In its latest political ploy to undermine health care, the Trump administration has just released new guidance to states for block granting the Medicaid program. The guidance—ironically titled the “Healthy Adult Opportunity Initiative”—sets forth a framework for state 1115 demonstration waiver proposals to cap Medicaid spending. While the administration touts this effort as a cost-saving measure that will reduce spending, and allow for state flexibility in administering Medicaid, capping the program via block grants will serve to limit vital health care for the most vulnerable communities. These are the very communities that make up a disproportionate share of Medicaid’s enrollees. Block grant efforts could also stymie progress in addressing health disparities for low-income communities and communities of color.
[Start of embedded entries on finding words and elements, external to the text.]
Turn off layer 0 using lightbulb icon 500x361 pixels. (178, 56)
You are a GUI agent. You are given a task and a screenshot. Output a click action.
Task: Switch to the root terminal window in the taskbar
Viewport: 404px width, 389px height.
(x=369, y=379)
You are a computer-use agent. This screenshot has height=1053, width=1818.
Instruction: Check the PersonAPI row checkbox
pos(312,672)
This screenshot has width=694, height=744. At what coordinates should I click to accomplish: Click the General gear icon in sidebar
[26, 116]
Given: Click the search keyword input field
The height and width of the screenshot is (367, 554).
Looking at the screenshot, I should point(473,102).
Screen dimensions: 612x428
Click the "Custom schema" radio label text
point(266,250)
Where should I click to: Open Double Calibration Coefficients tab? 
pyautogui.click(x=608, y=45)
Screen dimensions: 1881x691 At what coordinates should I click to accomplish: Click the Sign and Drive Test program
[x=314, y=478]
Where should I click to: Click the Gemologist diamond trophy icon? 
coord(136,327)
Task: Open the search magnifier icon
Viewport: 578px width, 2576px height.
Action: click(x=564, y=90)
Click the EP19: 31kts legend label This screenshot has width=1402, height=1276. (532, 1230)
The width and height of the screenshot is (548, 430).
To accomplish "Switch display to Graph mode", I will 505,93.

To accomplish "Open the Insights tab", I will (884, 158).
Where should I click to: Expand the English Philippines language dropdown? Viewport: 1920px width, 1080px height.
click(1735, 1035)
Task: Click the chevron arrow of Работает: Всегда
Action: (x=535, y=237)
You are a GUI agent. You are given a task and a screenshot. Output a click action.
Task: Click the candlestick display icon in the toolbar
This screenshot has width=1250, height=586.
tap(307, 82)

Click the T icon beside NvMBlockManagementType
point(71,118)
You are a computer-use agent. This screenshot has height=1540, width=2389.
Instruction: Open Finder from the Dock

Nationally, people of color make up the majority of Medicaid enrollees. The program has played a major role in ensuring health care coverage and access to health services for low-income Americans for decades. The program’s reach increased even more after the implementation of Medicaid expansion under the Affordable Care Act. Medicaid expansion has been instrumental in filling the coverage gap, helping instigate a 13.1 million-person enrollment increase, due to changes in eligibility as outlined in the health care law. This has translated into increases in uptake of preventive care, broader reach of family planning and pregnancy-related care, better access to low-cost prescription drugs, increases in life-saving medical screenings, and reductions in mortality rates. In fact, between 2014 and 2017, Medicaid expansion saved the lives of an estimated 19,200 adults. In addition to the associated health benefits yielded by Medicaid, the program also helps to support the economic well-being of the individuals and families it serves—allowing important cost savings for health care services and freeing up income for other expenses and household necessities. One in five Americans are covered by the Medicaid program. The Trump administration’s guidance to block grant it could derail all of this progress.

The Trump administration’s guidance sets states up to attain waivers to operate Medicaid with a fixed amount of funding from the federal government, also known as block grants. Block grant measures almost always lead to reductions in funding for programs, not increases. The guidance specifically targets Medicaid enrollees under the age of 65 who qualify on a basis other than disability or need for long-term care. These enrollees may not be eligible for coverage under a state plan. The guidance allows states to design Medicaid programs that offer reduced benefit packages under the guise of affording those states with maximum flexibility—clearly putting budgetary interests and political ideology before the health needs of the American people.

This guidance endangers the integrity of Medicaid and health care access for the millions of low-income people and people of color enrolled in the program. Specifically, it will:

  • compromise the comprehensive coverage guarantee by allowing states to offer reduced health care benefits packages, including allowing changes to benefits, premiums, and copayments;
  • reduce access to health care services by implementing a so-called aggregate cap financing structure, limiting health care cost per Medicaid enrollee in a respective state;
  • instigate increases in poor health outcomes, leading to health disparities along economic and racial lines due to limited health care coverage, such as allowing states to implement a closed formulary and limited preventive care;
  • induce stress and strain on health care personnel and local funding resources, because people who are sicker and grappling with more complex health conditions are entering the health care system through emergency care due to lack of access to comprehensive health services; and
  • make it harder to respond to increased demand for Medicaid among vulnerable populations due to restrictions and limits on funding.

Legal experts have already called the guidance unlawful, and it will undoubtedly be contested in court. If implemented, block grants would go against Medicaid’s health care coverage guarantee for low-income Americans (which is established by statute), deny access to health services, and impose restrictions on the program. We have already seen previously approved state Medicaid waivers struck down.

Millions of people have gained health care coverage under the Affordable Care Act, and Medicaid has had an instrumental role in its success. Medicaid expansion has helped close the coverage gap significantly, covering a larger share of the low-income population and increasing health care access among people of color. Medicaid has been vital in reducing health disparities and poor health outcomes, and has been a contributor to improvements in economic security among vulnerable populations. Implementation of block grants to the program will only serve to harm those most in need of comprehensive health care and roll back monumental progress.